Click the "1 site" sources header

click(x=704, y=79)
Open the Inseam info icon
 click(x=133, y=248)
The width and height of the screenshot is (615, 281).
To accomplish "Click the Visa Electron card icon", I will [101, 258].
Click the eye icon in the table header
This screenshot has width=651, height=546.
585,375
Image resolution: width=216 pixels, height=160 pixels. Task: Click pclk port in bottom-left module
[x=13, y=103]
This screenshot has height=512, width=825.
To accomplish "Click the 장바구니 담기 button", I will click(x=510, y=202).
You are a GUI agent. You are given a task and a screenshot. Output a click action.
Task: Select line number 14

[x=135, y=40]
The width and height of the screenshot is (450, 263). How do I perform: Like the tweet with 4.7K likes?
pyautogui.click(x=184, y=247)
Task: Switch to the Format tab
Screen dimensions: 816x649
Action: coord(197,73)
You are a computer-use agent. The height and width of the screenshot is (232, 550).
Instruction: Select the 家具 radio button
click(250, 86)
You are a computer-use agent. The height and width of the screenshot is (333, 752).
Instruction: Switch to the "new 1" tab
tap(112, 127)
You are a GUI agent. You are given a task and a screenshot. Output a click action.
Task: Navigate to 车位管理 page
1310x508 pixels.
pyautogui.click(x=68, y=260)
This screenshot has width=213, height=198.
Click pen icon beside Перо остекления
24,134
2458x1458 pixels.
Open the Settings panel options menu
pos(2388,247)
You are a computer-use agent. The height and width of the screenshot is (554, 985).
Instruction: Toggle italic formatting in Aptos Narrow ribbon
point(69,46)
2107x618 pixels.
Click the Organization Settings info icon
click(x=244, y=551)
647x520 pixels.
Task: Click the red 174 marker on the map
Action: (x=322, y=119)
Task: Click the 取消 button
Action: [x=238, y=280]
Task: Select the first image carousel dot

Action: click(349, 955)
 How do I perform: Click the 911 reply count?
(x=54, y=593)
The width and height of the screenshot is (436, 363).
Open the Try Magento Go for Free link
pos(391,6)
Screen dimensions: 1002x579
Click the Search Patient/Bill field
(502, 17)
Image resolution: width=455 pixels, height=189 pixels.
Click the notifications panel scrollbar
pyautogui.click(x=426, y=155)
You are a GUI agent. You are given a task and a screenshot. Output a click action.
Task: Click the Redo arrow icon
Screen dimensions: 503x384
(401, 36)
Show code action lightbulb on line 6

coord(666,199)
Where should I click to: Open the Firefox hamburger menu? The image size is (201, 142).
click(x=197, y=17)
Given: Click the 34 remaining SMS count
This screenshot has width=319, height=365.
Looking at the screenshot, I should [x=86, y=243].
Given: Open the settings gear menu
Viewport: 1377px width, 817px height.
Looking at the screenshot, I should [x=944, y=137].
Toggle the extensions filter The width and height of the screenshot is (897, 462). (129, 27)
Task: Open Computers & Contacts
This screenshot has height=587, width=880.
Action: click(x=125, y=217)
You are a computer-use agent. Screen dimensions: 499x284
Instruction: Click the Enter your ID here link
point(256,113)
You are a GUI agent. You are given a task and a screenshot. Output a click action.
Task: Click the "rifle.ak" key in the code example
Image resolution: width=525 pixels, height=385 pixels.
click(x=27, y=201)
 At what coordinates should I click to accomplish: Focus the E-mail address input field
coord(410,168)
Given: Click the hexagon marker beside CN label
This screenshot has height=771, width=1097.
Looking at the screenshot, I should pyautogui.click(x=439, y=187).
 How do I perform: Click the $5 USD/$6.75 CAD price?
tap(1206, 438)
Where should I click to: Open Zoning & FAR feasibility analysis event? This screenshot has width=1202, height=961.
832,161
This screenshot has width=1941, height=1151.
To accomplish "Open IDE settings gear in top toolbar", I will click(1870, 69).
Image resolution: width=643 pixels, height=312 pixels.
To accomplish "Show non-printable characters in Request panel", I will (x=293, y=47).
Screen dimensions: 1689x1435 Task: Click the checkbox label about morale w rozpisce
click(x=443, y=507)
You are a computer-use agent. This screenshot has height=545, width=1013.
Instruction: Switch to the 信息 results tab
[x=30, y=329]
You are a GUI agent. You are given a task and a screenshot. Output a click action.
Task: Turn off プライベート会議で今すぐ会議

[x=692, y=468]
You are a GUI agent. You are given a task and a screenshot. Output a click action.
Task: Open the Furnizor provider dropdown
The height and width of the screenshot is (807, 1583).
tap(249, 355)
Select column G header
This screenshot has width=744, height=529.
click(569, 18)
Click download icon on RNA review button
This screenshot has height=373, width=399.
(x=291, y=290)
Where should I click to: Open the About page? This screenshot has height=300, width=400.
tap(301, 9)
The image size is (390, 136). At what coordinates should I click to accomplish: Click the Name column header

WHAT YOU ARE ASKED TO DO: Count the lines in the records above that contain the string "Select", treating uppercase and lowercase as different. Reply with the number only.

TASK RESPONSE: 4